* Task requirements *
Would you please copy out each entry exactly?

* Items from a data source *
[Start of Attachment]
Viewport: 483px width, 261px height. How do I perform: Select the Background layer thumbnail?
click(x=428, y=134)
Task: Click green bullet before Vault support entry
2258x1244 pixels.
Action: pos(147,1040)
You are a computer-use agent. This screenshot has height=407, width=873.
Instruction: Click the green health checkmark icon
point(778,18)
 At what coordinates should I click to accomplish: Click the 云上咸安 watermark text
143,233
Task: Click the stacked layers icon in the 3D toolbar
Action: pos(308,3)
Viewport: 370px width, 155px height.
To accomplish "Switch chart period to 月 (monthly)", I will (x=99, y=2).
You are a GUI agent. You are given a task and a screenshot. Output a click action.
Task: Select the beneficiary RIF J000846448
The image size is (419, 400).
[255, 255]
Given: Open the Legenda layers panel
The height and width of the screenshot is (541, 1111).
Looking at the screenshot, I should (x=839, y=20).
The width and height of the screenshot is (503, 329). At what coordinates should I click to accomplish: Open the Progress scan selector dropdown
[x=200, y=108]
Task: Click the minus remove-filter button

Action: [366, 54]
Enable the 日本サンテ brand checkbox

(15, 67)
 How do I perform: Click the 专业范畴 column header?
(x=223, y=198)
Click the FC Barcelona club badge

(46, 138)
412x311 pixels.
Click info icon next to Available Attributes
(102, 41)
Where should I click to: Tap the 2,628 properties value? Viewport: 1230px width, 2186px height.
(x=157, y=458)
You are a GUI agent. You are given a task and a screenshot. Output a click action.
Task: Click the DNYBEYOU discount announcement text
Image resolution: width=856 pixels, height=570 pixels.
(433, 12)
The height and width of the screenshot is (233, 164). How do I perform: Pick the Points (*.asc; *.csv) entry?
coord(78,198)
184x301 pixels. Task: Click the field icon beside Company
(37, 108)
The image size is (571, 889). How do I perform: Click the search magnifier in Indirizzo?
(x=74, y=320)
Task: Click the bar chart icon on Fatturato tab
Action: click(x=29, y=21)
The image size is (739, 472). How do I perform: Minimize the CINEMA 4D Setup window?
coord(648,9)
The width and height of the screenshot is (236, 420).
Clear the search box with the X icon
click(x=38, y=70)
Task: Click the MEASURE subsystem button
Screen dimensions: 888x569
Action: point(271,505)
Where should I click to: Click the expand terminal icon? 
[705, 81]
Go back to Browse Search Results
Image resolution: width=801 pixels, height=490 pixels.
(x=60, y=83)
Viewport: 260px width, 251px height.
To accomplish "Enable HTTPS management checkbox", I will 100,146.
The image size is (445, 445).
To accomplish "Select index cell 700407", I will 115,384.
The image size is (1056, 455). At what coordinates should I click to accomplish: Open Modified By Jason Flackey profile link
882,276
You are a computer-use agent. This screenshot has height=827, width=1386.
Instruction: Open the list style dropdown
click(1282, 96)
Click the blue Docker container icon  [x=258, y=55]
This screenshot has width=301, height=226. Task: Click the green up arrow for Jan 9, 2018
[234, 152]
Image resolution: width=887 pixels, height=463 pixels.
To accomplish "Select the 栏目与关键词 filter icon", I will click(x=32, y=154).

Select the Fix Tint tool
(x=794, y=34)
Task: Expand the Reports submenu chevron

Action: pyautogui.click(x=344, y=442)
[End of Attachment]
* Reply to the task *
Viewport: 483px width, 261px height. How do I perform: Select the Background layer thumbnail?
click(x=428, y=134)
Task: Click green bullet before Vault support entry
2258x1244 pixels.
Action: pos(147,1040)
You are a computer-use agent. This screenshot has height=407, width=873.
Instruction: Click the green health checkmark icon
point(778,18)
 At what coordinates should I click to accomplish: Click the 云上咸安 watermark text
143,233
Task: Click the stacked layers icon in the 3D toolbar
Action: pos(308,3)
Viewport: 370px width, 155px height.
To accomplish "Switch chart period to 月 (monthly)", I will (x=99, y=2).
You are a GUI agent. You are given a task and a screenshot. Output a click action.
Task: Select the beneficiary RIF J000846448
The image size is (419, 400).
[255, 255]
Given: Open the Legenda layers panel
The height and width of the screenshot is (541, 1111).
Looking at the screenshot, I should (x=839, y=20).
The width and height of the screenshot is (503, 329). At what coordinates should I click to accomplish: Open the Progress scan selector dropdown
[x=200, y=108]
Task: Click the minus remove-filter button

Action: [366, 54]
Enable the 日本サンテ brand checkbox

(15, 67)
 How do I perform: Click the 专业范畴 column header?
(x=223, y=198)
Click the FC Barcelona club badge

(46, 138)
412x311 pixels.
Click info icon next to Available Attributes
(102, 41)
Where should I click to: Tap the 2,628 properties value? Viewport: 1230px width, 2186px height.
(x=157, y=458)
You are a GUI agent. You are given a task and a screenshot. Output a click action.
Task: Click the DNYBEYOU discount announcement text
Image resolution: width=856 pixels, height=570 pixels.
(433, 12)
The height and width of the screenshot is (233, 164). How do I perform: Pick the Points (*.asc; *.csv) entry?
coord(78,198)
184x301 pixels. Task: Click the field icon beside Company
(37, 108)
The image size is (571, 889). How do I perform: Click the search magnifier in Indirizzo?
(x=74, y=320)
Task: Click the bar chart icon on Fatturato tab
Action: click(x=29, y=21)
The image size is (739, 472). How do I perform: Minimize the CINEMA 4D Setup window?
coord(648,9)
The width and height of the screenshot is (236, 420).
Clear the search box with the X icon
click(x=38, y=70)
Task: Click the MEASURE subsystem button
Screen dimensions: 888x569
Action: point(271,505)
Where should I click to: Click the expand terminal icon? 
[705, 81]
Go back to Browse Search Results
Image resolution: width=801 pixels, height=490 pixels.
(x=60, y=83)
Viewport: 260px width, 251px height.
To accomplish "Enable HTTPS management checkbox", I will 100,146.
The image size is (445, 445).
To accomplish "Select index cell 700407", I will 115,384.
The image size is (1056, 455). At what coordinates should I click to accomplish: Open Modified By Jason Flackey profile link
882,276
You are a computer-use agent. This screenshot has height=827, width=1386.
Instruction: Open the list style dropdown
click(1282, 96)
Click the blue Docker container icon  [x=258, y=55]
This screenshot has width=301, height=226. Task: Click the green up arrow for Jan 9, 2018
[234, 152]
Image resolution: width=887 pixels, height=463 pixels.
To accomplish "Select the 栏目与关键词 filter icon", I will click(x=32, y=154).

Select the Fix Tint tool
(x=794, y=34)
Task: Expand the Reports submenu chevron

Action: pyautogui.click(x=344, y=442)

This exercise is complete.